Role of Metalloproteinases in Diabetes-associated Mild Cognitive Impairment

Abstract

Diabetes has been linked to an increased risk of mild cognitive impairment (MCI), a condition characterized by a subtle cognitive decline that may precede the development of dementia. The underlying mechanisms connecting diabetes and MCI involve complex interactions between metabolic dysregulation, inflammation, and neurodegeneration. A critical mechanism implicated in diabetes and MCI is the activation of inflammatory pathways. Chronic low-grade inflammation, as observed in diabetes, can lead to the production of pro-inflammatory cytokines such as tumor necrosis factor-alpha (TNF-α), interleukin-6 (IL-6), interleukin-1 beta (IL-1β), and interferon-gamma (IFNγ), each of which can exacerbate neuroinflammation and contribute to cognitive decline. A crucial enzyme involved in regulating inflammation is ADAM17, a disintegrin, and metalloproteinase, which can cleave and release TNF-α from its membrane-bound precursor and cause it to become activated. These processes, in turn, activate additional inflammation-related pathways, such as AKT, NF-κB, NLP3, MAPK, and JAK-STAT pathways. Recent research has provided novel insights into the role of ADAM17 in diabetes and neurodegenerative diseases. ADAM17 is upregulated in both diabetes and Alzheimer's disease, suggesting a shared mechanism and implicating inflammation as a possible contributor to much broader forms of pathology and pointing to a possible link between inflammation and the emergence of MCI. This review provides an overview of the different roles of ADAM17 in diabetes-associated mild cognitive impairment diseases. It identifies mechanistic connections through which ADAM17 and associated pathways may influence the emergence of mild cognitive impairment.

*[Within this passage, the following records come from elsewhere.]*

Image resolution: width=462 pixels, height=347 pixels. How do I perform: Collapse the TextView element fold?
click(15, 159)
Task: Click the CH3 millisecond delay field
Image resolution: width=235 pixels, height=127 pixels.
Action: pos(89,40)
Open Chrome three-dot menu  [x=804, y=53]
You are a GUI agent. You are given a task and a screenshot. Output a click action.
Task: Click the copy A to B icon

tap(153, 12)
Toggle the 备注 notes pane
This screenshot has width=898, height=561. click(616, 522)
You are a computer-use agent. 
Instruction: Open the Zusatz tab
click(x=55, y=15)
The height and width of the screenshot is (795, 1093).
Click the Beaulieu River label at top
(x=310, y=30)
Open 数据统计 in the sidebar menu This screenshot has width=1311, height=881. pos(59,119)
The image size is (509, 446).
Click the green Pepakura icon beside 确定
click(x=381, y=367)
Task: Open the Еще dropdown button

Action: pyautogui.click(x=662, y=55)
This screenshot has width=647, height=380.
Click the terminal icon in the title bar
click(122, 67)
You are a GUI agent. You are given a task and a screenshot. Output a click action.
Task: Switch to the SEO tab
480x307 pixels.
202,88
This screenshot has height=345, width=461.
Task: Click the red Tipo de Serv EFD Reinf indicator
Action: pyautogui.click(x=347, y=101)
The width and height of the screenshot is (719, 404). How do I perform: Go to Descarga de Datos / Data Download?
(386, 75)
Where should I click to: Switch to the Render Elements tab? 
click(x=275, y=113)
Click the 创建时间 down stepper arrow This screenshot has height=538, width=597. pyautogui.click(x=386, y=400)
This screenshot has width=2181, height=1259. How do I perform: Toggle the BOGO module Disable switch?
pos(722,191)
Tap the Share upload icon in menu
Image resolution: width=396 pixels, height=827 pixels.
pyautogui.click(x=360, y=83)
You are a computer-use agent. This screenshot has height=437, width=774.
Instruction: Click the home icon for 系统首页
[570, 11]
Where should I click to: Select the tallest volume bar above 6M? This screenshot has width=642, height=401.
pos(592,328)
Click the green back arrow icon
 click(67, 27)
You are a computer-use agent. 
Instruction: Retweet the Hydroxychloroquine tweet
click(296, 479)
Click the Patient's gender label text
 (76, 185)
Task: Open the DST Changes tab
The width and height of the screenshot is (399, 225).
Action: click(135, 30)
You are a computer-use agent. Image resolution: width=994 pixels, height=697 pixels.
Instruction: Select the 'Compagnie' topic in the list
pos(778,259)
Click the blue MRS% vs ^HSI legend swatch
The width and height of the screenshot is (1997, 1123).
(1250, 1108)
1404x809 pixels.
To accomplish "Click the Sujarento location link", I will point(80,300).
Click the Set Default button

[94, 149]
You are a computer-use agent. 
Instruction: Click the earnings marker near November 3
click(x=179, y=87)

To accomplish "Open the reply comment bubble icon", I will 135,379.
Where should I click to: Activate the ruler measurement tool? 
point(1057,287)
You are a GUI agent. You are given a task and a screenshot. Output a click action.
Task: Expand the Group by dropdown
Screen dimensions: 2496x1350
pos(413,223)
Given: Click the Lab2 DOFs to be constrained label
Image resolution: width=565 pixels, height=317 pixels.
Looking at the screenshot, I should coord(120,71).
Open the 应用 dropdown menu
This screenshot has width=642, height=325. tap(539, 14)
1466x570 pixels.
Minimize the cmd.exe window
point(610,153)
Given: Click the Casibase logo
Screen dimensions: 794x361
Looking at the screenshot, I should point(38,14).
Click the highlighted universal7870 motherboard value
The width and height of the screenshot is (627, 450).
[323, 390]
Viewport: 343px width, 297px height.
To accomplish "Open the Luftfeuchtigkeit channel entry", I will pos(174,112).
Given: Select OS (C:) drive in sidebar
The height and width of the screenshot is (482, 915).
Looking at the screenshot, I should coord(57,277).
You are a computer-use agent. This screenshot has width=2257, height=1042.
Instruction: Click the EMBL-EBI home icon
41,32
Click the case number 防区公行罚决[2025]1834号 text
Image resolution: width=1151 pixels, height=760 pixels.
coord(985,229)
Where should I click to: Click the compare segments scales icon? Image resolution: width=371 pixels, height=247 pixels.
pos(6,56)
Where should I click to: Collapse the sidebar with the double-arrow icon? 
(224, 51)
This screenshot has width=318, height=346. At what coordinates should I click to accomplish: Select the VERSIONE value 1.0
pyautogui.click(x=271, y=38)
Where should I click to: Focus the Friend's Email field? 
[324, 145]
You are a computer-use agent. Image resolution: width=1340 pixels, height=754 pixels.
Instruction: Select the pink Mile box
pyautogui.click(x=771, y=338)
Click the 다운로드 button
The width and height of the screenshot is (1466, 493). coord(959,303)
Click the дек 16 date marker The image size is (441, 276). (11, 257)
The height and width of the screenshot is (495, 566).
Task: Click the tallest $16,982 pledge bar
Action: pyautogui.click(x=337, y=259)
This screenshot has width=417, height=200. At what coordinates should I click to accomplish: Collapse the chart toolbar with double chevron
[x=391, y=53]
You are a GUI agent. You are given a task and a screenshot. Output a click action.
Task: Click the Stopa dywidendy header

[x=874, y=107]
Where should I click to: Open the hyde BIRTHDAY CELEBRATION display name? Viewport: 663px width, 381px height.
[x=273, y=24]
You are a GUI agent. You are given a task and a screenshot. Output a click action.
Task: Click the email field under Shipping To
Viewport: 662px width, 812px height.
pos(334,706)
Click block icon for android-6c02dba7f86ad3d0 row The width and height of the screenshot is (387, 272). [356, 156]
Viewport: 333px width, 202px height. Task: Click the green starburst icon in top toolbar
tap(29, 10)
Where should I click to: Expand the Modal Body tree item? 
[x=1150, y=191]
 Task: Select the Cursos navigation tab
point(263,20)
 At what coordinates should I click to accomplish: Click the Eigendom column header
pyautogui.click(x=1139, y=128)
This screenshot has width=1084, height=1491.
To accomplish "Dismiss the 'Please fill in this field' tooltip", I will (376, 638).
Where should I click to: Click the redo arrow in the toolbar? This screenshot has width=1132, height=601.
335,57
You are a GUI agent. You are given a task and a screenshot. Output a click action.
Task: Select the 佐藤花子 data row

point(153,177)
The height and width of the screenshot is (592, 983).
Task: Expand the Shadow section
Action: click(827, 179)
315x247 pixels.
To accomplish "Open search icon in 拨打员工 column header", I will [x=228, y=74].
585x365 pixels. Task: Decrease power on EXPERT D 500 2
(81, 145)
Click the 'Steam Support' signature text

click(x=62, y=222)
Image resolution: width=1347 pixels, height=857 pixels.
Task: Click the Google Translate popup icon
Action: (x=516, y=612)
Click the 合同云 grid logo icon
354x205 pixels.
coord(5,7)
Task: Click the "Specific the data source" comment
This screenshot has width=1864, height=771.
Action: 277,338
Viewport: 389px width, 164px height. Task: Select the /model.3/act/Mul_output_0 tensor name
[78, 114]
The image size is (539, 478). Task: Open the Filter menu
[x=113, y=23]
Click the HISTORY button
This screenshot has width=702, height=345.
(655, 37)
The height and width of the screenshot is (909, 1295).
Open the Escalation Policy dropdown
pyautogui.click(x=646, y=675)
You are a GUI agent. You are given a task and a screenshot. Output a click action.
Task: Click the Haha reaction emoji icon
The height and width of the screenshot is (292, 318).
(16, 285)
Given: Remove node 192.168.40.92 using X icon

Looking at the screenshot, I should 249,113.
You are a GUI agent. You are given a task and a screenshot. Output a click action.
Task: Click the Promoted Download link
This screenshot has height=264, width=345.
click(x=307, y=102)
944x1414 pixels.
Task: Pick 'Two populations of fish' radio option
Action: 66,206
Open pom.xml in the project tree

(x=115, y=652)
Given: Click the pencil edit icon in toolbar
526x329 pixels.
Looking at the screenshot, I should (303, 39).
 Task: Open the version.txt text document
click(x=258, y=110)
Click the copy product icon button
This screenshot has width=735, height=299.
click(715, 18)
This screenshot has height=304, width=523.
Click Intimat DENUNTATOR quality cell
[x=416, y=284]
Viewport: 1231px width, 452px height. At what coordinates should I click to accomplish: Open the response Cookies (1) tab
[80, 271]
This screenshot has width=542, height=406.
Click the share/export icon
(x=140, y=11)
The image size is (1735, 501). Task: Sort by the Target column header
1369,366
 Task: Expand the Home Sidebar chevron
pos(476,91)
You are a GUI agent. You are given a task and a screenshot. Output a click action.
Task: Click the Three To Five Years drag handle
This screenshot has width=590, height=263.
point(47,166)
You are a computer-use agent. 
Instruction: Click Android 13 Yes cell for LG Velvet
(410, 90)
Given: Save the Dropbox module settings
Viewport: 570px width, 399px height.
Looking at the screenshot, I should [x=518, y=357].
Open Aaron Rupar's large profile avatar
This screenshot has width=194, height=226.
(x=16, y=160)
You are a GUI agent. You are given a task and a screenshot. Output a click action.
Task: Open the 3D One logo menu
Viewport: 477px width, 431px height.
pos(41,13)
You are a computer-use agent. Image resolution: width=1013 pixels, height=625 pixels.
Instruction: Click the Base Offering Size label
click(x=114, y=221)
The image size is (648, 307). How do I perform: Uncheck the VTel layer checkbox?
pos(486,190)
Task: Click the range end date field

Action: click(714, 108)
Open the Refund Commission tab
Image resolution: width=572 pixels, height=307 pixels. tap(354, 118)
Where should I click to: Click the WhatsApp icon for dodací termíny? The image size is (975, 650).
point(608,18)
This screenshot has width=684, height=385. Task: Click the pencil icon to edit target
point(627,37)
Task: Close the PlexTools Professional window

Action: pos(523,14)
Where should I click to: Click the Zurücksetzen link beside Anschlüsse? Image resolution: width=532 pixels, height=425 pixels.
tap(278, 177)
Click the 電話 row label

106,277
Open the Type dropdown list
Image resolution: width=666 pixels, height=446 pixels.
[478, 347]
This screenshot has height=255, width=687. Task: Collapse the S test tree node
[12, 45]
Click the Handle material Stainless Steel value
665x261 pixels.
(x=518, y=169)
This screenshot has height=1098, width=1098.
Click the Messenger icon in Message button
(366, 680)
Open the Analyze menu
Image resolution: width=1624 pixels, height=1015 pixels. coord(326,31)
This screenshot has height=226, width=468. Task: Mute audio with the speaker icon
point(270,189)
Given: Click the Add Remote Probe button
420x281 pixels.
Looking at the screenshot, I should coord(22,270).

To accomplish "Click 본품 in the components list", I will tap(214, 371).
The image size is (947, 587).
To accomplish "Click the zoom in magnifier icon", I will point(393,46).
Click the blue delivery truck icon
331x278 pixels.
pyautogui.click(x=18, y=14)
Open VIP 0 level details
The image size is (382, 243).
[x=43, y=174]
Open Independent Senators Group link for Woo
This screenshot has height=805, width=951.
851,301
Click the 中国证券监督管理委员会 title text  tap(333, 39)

Keywords: MMPs; Mild cognitive impairment; T2DM; dementia; diabetes; inflammation..

Fig. (1)

Involvement of ADAM17 in brain physiology (A, B) and neurodegenerative disease (C). (A) ADAM17 cleaves a series of proteins related to neural development (L1 and NCAM), learning and memory (LTD and NRP), and plasticity (RA175/SynCAM1) is regulated by iRhom1. (B) In neurons, iRhom1 may have a beneficial function as ADAM17 is responsible for processing APP into a non-amyloid form, known as sAAPα. (C) In microglia cells, protein processing can lead to impairment of APP processing (consequent to cleavage by TREM2), microglia activation (due to the release of pro-inflammatory cytokines, such as TNF-α and IL-6R and leukocyte), and upregulated inflammatory response (due to the cleave of adhesion molecules such as VCAM-1, ICAM-1 and CXCL1) causing damage to the blood-brain barrier damage.

Fig. (2)

Crosstalk mechanisms related to diabetes, cognitive impairment, and ADAM17. The trilogy of diabetes consisted of increased concentration of free-fat-acids (FFA), development of chronic inflammation, and consequent insulin resistance, which leads to hyperglycemia. Hyperglycemia causes dysregulation of cell signaling pathways related to insulin resistance (PI3K/AKT), inflammation (NF-kB, MAPK, and JAK-STAT), and oxidative stress (NLPR3), which eventually will lead to the activation of glial cells and subsequent neurodegeneration. The primary substrates cleaved by ADAM17 include cytokines TNF-α and IL-6R, which cause increased activation of NF-kB, NLPR3, MAPK, and JAK-STAT and damage the blood-brain barrier and neuroinflammation. The increased shedding of TNF-α, and TREM2 by ADAM17 will accentuate the inhibition of the PI3K/AKT pathway, leading to greater impairment in brain insulin resistance.